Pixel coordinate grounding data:

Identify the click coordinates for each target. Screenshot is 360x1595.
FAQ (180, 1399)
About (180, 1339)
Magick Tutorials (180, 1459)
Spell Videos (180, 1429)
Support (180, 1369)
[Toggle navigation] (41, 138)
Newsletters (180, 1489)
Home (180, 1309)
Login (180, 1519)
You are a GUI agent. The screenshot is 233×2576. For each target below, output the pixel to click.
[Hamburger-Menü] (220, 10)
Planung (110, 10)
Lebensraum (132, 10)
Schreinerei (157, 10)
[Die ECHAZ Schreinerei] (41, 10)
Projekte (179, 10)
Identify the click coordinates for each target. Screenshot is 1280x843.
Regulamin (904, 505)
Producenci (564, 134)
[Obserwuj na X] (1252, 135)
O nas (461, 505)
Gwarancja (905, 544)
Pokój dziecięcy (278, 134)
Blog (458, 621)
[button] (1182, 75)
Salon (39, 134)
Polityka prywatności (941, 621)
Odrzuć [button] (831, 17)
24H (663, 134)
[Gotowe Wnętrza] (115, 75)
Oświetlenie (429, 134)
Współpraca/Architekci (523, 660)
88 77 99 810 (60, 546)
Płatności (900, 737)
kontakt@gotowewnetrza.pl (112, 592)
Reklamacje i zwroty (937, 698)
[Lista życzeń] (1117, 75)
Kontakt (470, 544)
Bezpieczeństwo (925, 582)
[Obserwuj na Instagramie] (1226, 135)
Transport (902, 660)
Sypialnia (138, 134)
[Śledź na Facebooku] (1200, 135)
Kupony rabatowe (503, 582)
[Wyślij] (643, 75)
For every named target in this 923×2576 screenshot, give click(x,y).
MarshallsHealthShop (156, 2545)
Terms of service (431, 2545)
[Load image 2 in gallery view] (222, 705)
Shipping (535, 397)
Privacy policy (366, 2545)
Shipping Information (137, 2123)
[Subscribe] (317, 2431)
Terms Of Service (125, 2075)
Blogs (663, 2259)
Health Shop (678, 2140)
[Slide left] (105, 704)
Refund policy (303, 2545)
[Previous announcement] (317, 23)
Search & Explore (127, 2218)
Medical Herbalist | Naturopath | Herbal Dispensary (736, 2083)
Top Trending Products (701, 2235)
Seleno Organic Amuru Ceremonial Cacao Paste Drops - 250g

• [Task brief] Both end lines included, restate word for word the lines above from the line with "O nas (461, 505)" to the line with "Sypialnia (138, 134)", and nothing else.

• [Answer to the problem]
O nas (461, 505)
Gwarancja (905, 544)
Pokój dziecięcy (278, 134)
Blog (458, 621)
[button] (1182, 75)
Salon (39, 134)
Polityka prywatności (941, 621)
Odrzuć [button] (831, 17)
24H (663, 134)
[Gotowe Wnętrza] (115, 75)
Oświetlenie (429, 134)
Współpraca/Architekci (523, 660)
88 77 99 810 (60, 546)
Płatności (900, 737)
kontakt@gotowewnetrza.pl (112, 592)
Reklamacje i zwroty (937, 698)
[Lista życzeń] (1117, 75)
Kontakt (470, 544)
Bezpieczeństwo (925, 582)
[Obserwuj na Instagramie] (1226, 135)
Transport (902, 660)
Sypialnia (138, 134)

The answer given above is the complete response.